== Material ==

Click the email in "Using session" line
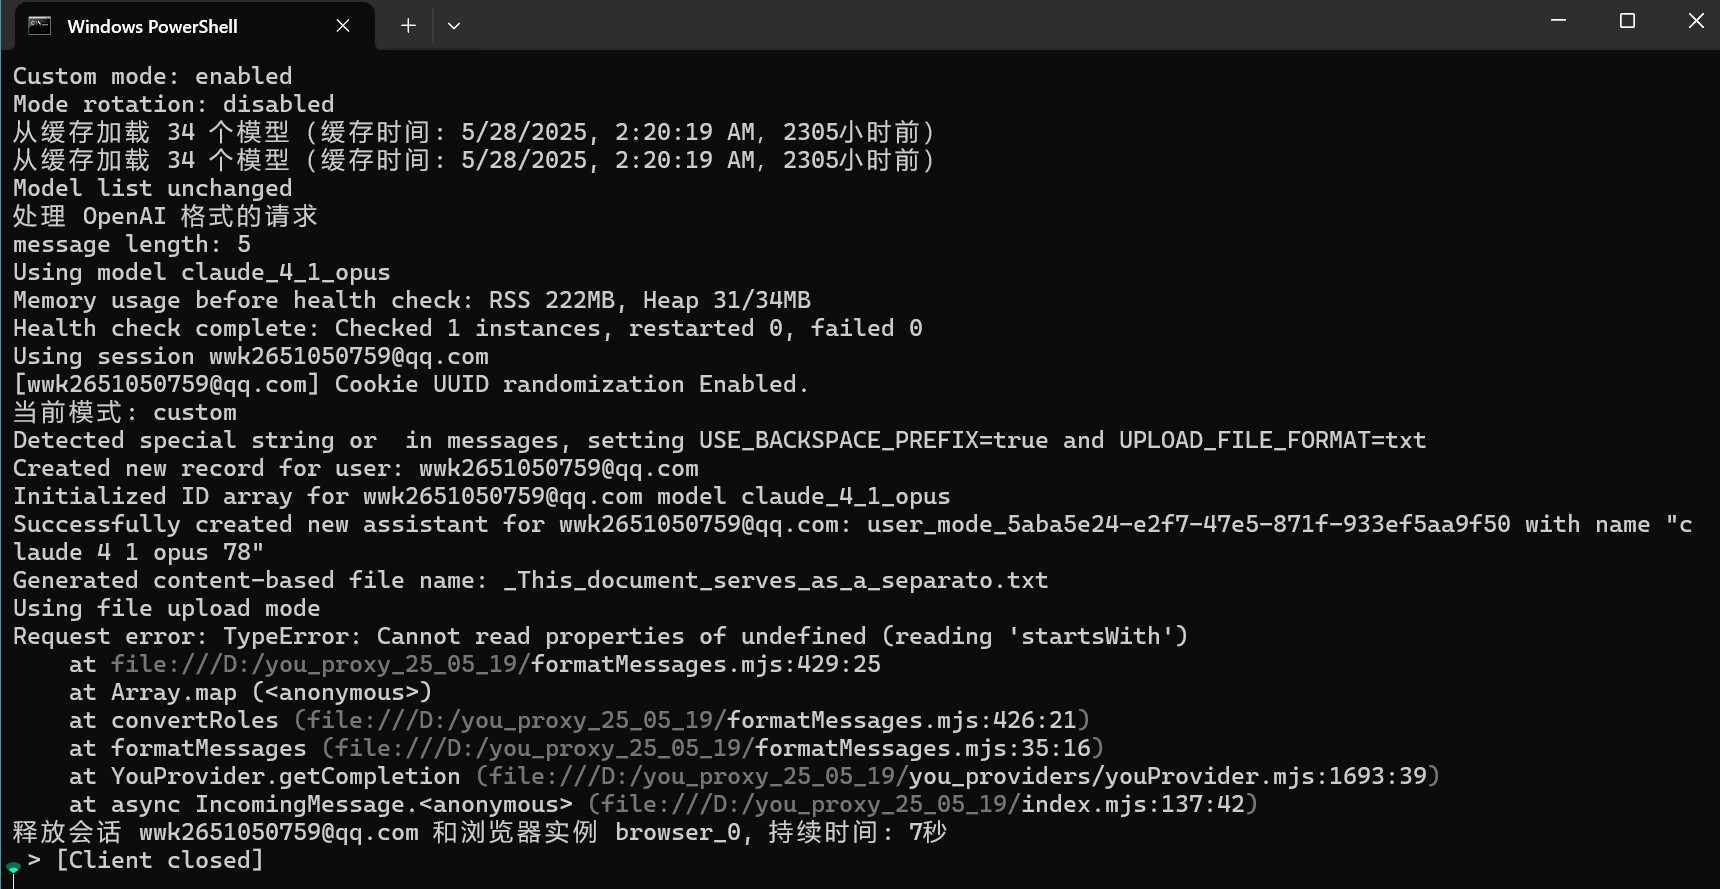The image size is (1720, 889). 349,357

===
== Material ==

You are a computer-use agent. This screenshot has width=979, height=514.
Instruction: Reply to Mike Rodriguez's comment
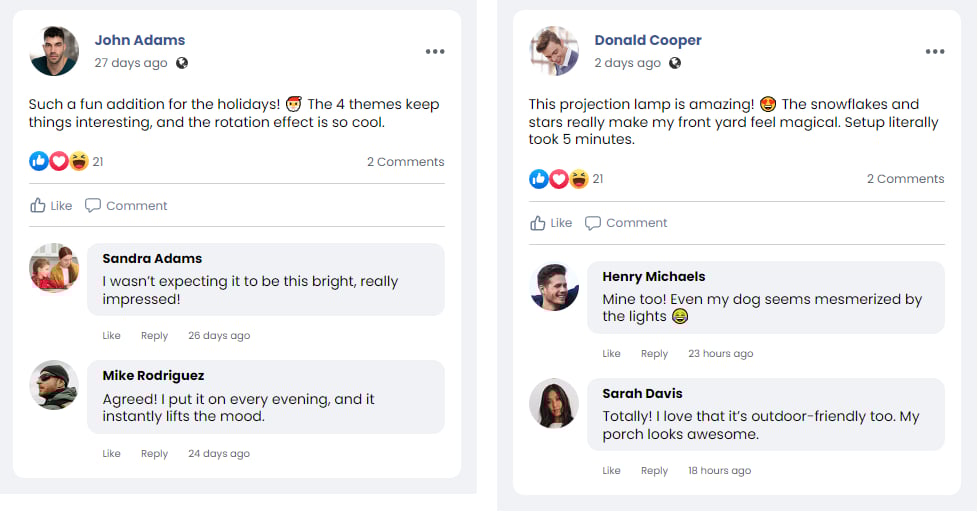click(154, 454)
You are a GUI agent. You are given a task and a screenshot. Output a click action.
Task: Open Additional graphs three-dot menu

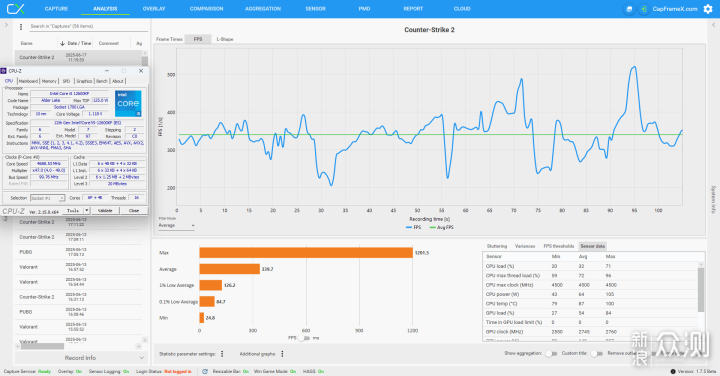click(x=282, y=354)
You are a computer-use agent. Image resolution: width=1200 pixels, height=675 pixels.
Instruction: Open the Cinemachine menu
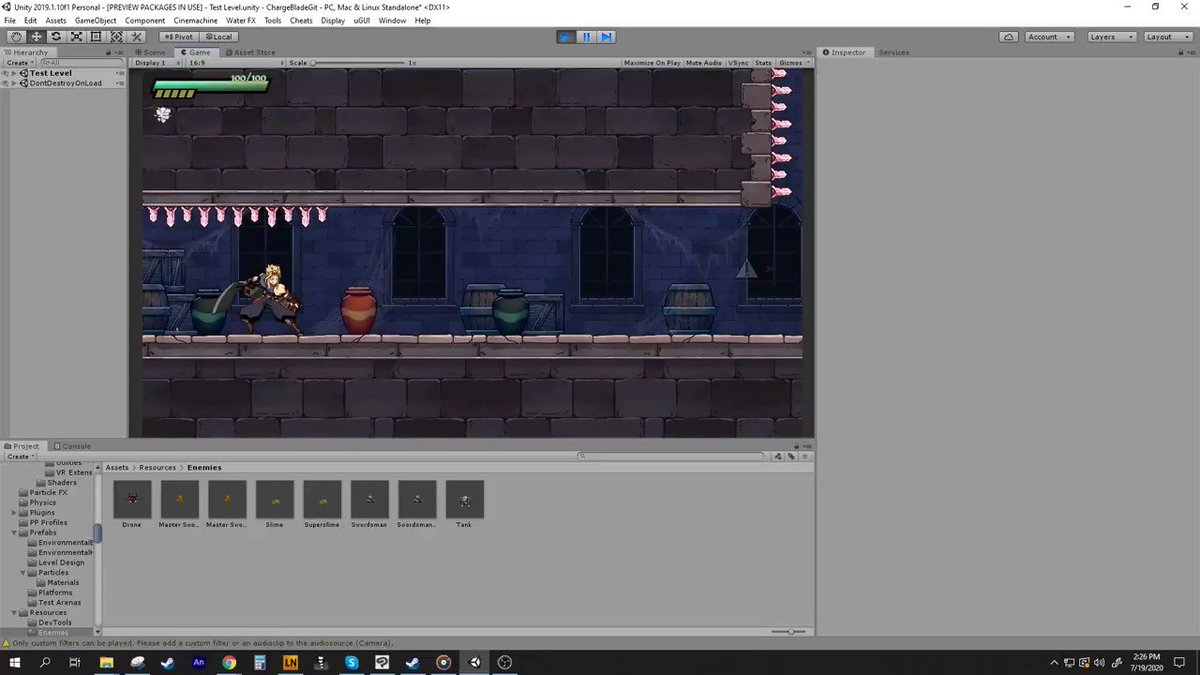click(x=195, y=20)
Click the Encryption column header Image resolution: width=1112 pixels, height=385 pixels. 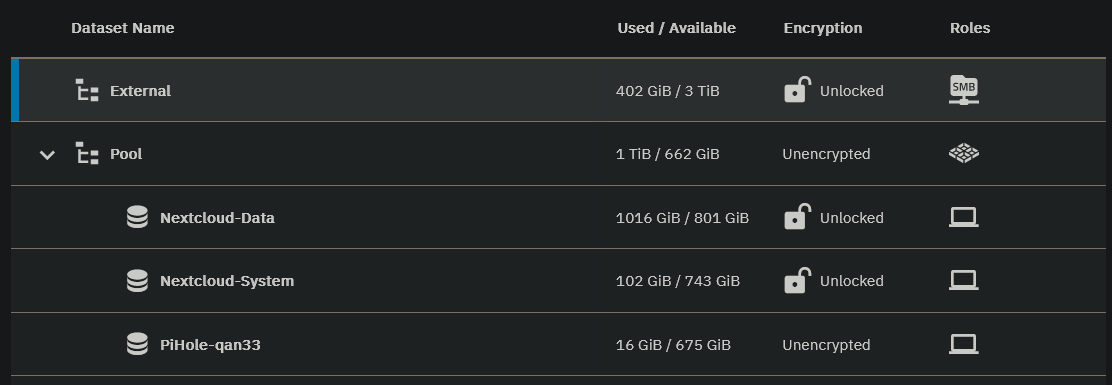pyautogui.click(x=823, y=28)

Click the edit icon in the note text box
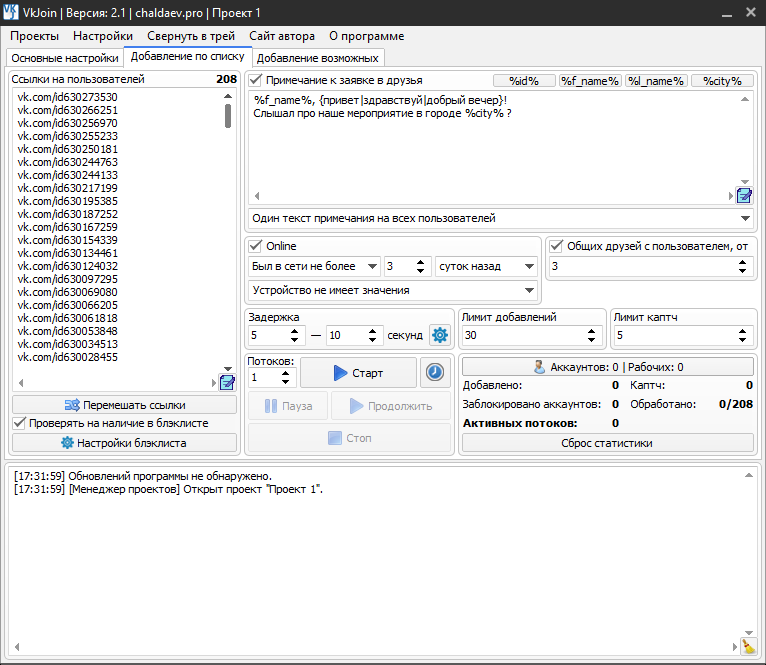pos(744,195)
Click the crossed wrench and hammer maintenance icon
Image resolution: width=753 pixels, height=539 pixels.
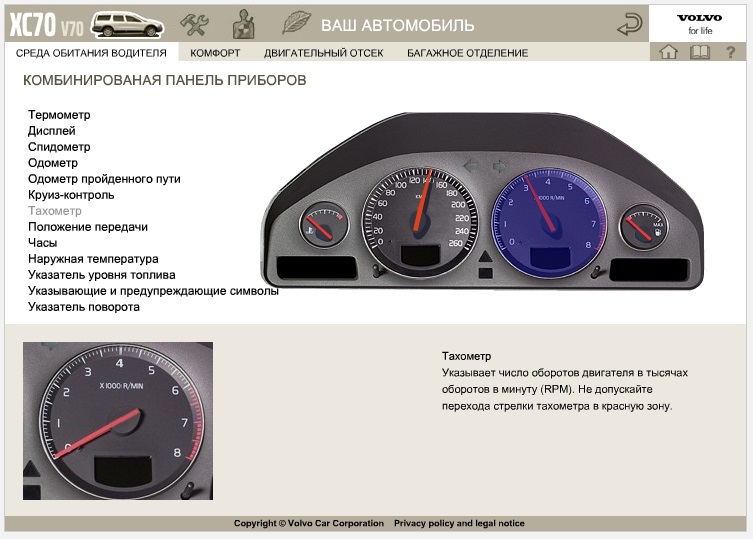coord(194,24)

===

Show every line of the entries above that contains the string "computer". Treat uppercase and lowercase letters as distinct.

You are a computer-use agent. This screenshot has width=979, height=514.
You are a computer-use agent. Image resolution: width=1200 pixels, height=675 pixels.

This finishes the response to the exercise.